Thursday, January 08, 2026

Poetry Friday is Here Today!

Welcome to Poetry Friday! Leave your links in the comments and I will round them up. I have comment moderation enabled so don't panic if your comment doesn't show up immediately. I'm on East African Time, which is currently 8 hours ahead of the east coast of the US. 

 

I've been rereading J. Drew Lanham's book Sparrow Envy: Field Guide to Birds and Lesser Beasts. I really recommend it; it's about birds, yes, but also about being Black in the United States. You in the northern hemisphere are past the solstice now, and moving into longer days, but this still seems appropriate for January. I live on the equator, but still as I'm writing this, it's a dark and overcast day at the end of winter break. The poem works for me today.

 


 

 

Soulful Warming

by J. Drew Lanham

 

cold creeps in

a gray chill settles

darkness fills

where sunlight falls

cardinal chants

in tangled bramble

towhee kick-scatters leaves

and care

take heart

grasp hope

feathers lighten

solstice's darkening burden

brightening briefest day

 

 

 

 

 

Wednesday, January 07, 2026

SJT: OLW


Happy New Year!

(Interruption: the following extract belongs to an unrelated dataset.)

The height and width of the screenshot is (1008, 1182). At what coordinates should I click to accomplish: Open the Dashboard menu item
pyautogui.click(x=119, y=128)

This is our first SJT (Spiritual Journey Thursday) for 2026, and today our host Margaret has asked us to share our OLW (One Little Word) for the year. Sorry to be boring, but I'm sticking to the same OLW for the fourth year in a row. The word, FEATHER, is serving me well and I still love it. 

 

Feathers, as I reflected herehere, and here, are light and beautiful, yet tough and multipurpose. If you find a feather on the ground, it means a bird has lost it, but as long as that bird is still alive, the feather will grow back. In fact, most birds do at least a partial molt once a year (and some twice). That's why birds look different depending on the time of the year and the time of life. So feathers are a symbol of change and resilience. I'm blessed to live in a country with gorgeous, bright tropical plumages, and I have collected feathers of all different shades, some shining with iridescence. 

 

I gave serious thought to changing my word to ANALOG this year, since I have been watching with increasing horror the way AI has been taking over people's experience of the world and creativity. Then I realized that birding is my ultimate analog activity, going outside, watching, listening, being present and enjoying what is around me in real time. What God created and gave us. 

 

I love this poem by Joyce Clement (I found it here). The birds that punctuate my days are different from hers, but birds do punctuate my days, too.

 

 

Birds Punctuate the Days

by Joyce Clement

apostrophe
the nuthatch inserts itself
between feeder and pole
 

semicolon
two mallards drifting
one dunks for a snail
 

ellipses
a mourning dove
lifts off
 

asterisk
a red-eyed vireo catches
the crane fly midair
 

comma
a down feather
bobs between waves
 

exclamation point
wren on the railing
takes notice
 

colon
mergansers paddle toward
morning trout swirl
 

em dash
at dusk a wild goose
heading east
 

question mark
the length of silence
after a loon’s call
 

period
one blue egg all summer long
now gone


 

Tuesday, January 06, 2026

Reading Update

So I'm going back to work today. We had visitors over our Christmas break and stayed quite occupied. Nevertheless, here is what I've managed to read so far this year.

 

Book #1 of 2026 was The Correspondent, by Virginia Evans. I noticed this turned up a lot on people's favorites lists for last year, and sure enough, it was a good one. I enjoyed it immensely. 

 

Book #2 was Jodi Picoult's 2007 novel Nineteen Minutes. It was painful watching the teachers in the novel ignore bullying every chance they got. Let's hope we're doing a little better in 2026.

 

Book #3 was Among Friends, by Hal Ebbott. Again I'll use the word painful, as this story looks at family dynamics, friendships, and what we're willing to tolerate from those we love.

 

Book #4 was Some Bright Nowhere, by Ann Packer, a heartbreaking novel about death.